The Story behind the work.
This series is a culmination of years of storytelling and creating. Each painting, drawing or sculpture is an attempt at communicating the unseen emotional experience and creating a visual representation of it.
This very personal experience of being alive and the journey of working through trauma is something I continue to explore. My memory of childhood is one of extreme loneliness, emotional invalidation, fatigue and isolation. Until I discovered therapy most of my adult life was spent that way.

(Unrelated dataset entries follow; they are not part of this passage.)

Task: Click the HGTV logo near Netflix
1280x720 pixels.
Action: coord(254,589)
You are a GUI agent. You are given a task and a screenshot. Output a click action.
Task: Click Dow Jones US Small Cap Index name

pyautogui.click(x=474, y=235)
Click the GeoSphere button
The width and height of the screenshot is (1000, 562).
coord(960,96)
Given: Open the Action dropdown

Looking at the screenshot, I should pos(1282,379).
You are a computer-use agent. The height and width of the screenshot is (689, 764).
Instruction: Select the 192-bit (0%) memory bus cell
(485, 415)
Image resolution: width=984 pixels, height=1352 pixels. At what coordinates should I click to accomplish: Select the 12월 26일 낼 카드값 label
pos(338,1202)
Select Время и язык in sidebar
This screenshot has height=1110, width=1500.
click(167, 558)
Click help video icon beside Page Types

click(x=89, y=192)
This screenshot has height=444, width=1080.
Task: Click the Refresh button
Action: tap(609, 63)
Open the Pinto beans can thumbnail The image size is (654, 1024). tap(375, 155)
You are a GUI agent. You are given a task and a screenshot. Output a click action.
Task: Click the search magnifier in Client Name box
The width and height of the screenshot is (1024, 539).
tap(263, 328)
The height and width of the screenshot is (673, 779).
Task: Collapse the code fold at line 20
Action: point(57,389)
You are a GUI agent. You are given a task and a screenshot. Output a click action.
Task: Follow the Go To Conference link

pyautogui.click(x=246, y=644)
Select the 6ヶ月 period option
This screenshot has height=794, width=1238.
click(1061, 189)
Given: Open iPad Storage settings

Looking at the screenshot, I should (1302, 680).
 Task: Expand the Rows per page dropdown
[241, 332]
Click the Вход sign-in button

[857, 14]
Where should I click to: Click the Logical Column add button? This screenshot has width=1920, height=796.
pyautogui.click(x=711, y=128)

My women may appear fragile but underneath is a strong will to not only survive but thrive. They exist in the woods, the rivers, and the mountains where they can explore and safely work through their own internal world. The only place for me as a child where I felt comfortable was isolated from others and this is reflected in my paintings. Nature has always been the place where I felt I could let my guard down and be myself. I would create sculptures from rocks or leaves, befriend bugs, sketch on the dirt, anything to dissociate from my own internal experience which was too overwhelming at the time. This anxiety and curiosity is what lead me to paint, draw, and create.
The journey to understand why I felt so estranged from the world lead to a creation of my own world. It’s the lifeblood of my work and each piece is a story in itself, a reflection of a moment in time or a feeling I have felt. I think about my artistic and emotional journey as continuing to ascend mountains and untouched internal landscapes. Although often extremely bleak, this process of growth is dually life-affirming.